Studies on the lithium transport across the red cell membrane

Abstract

In studies on Li⁺ net-transport across the human red cell membrane following results were obtained: In K⁺- and Na⁺-free choline chloride media, Li⁺ is transported into the erythrocytes against an electrochemical gradient. This Li⁺ uphill transport as well as Li⁺ downhill transport into the cells is inhibited by ouabain, ATP-depletion, and by external K⁺ and Na⁺. The effects of K⁺ and Na⁺ are relieved at high Li⁺ concentrations.

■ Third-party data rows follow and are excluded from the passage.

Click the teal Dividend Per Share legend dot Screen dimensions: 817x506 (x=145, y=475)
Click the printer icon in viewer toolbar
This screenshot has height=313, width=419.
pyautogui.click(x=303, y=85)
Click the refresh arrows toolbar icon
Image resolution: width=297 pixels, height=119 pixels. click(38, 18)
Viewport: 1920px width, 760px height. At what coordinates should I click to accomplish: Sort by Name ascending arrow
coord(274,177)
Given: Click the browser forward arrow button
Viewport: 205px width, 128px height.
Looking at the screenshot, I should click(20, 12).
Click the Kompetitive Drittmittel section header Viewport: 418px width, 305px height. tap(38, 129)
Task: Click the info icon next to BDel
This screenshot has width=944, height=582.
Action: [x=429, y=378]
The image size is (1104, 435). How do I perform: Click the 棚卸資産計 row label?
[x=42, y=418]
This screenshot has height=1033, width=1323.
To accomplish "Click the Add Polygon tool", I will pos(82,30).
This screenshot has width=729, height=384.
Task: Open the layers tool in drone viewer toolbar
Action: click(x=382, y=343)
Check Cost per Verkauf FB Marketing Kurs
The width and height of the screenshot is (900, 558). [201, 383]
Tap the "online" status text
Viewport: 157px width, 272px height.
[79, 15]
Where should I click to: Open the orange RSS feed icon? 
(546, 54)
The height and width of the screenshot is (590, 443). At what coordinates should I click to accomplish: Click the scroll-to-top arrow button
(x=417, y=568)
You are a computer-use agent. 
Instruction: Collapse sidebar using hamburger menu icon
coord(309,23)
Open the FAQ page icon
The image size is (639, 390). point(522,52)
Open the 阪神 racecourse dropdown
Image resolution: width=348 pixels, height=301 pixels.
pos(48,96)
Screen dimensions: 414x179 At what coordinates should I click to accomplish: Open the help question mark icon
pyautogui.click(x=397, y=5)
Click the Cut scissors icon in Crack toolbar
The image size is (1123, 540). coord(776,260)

Ouabain-sensitive Li⁺ uptake, determined at 10 mM external Na⁺, does not obey simple Michaelis-Menten kinetics and exhibits a maximum at about pH 7. Ouabain-resistant Li⁺ downhill transport into erythrocytes increases with rising pH. It is comprised of a saturating component and a component linearly dependent on external Li⁺. The linear component is partly inhibited by dipyridamole and accelerated by bicarbonate. The bicarbonate effect can be completely blocked by dipyridamole, phlorizin and phenylbutazone. Li⁺ release is not inhibited by ouabain, ATP-depletion and external K⁺. It increases with external Na⁺ concentration, tending to saturate at 150 mM Na⁺. Na⁺-independent Li⁺ release is stimulated by bicarbonate. It is concluded that ouabain-sensitive Li⁺ uptake is mediated at the K⁺-site(s) of the Na⁺−K⁺ pump. Li⁺, K⁺ and Na⁺ appear to compete for a common site (or sites). The stimulation of Li⁺ transfer by bicarbonate and the inhibition by dipyridamole suggest a participation of anoonic species in ouabain-resistant Li⁺ transfer. The Na⁺-dependent Li⁺ release and the “saturating component” of Li⁺ uptake are ascribed to the Na⁺-dependent Li⁺ countertransport system.